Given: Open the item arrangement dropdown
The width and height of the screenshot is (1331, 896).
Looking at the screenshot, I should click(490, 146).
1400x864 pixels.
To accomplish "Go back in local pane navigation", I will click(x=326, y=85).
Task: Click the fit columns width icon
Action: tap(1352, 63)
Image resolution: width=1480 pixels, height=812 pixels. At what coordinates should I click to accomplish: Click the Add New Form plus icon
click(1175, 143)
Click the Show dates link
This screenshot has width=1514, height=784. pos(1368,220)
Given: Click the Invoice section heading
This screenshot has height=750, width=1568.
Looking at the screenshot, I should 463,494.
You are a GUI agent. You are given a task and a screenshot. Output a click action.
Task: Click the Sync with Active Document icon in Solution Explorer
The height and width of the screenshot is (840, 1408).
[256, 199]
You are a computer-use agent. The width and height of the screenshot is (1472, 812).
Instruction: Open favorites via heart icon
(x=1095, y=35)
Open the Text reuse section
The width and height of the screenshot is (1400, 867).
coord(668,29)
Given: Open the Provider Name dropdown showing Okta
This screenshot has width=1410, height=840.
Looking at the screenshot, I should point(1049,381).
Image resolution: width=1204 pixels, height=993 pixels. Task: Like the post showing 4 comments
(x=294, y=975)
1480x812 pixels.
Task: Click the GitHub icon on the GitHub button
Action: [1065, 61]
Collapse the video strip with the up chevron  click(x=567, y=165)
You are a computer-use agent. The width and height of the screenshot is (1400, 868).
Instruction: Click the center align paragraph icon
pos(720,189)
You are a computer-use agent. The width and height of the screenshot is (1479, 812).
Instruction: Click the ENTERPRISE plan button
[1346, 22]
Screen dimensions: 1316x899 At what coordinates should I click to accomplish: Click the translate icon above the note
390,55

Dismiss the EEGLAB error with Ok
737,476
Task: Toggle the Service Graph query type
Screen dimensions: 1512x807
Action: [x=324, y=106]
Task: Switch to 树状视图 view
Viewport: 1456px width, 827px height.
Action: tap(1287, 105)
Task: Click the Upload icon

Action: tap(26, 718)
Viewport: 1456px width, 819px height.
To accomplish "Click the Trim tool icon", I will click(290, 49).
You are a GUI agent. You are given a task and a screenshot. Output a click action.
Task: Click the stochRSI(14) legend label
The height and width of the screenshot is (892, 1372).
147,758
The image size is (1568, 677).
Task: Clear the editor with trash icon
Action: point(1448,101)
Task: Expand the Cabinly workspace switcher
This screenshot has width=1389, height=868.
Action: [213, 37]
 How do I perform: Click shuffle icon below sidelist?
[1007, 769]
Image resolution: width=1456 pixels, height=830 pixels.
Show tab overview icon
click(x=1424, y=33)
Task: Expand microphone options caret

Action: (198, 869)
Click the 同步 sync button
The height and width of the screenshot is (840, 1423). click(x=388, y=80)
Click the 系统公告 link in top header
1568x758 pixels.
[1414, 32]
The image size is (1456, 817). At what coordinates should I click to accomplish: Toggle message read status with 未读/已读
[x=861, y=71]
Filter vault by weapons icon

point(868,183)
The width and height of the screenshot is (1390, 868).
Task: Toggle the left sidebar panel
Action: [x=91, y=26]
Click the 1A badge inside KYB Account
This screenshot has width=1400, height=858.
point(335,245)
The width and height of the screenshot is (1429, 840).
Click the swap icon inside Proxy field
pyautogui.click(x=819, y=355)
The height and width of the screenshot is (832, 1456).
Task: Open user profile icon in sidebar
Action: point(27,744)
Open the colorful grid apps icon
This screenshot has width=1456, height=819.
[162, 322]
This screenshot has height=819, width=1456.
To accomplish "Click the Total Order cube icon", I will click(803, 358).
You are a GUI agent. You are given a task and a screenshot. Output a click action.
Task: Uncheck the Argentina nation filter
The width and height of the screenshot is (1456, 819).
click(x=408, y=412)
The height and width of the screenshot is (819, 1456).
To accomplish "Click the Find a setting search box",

========

In the listing above, locate each line with "section" and copy it.

▸ **SOLUTION FOR THIS PROBLEM**:
Given: Click the Invoice section heading
Open the Text reuse section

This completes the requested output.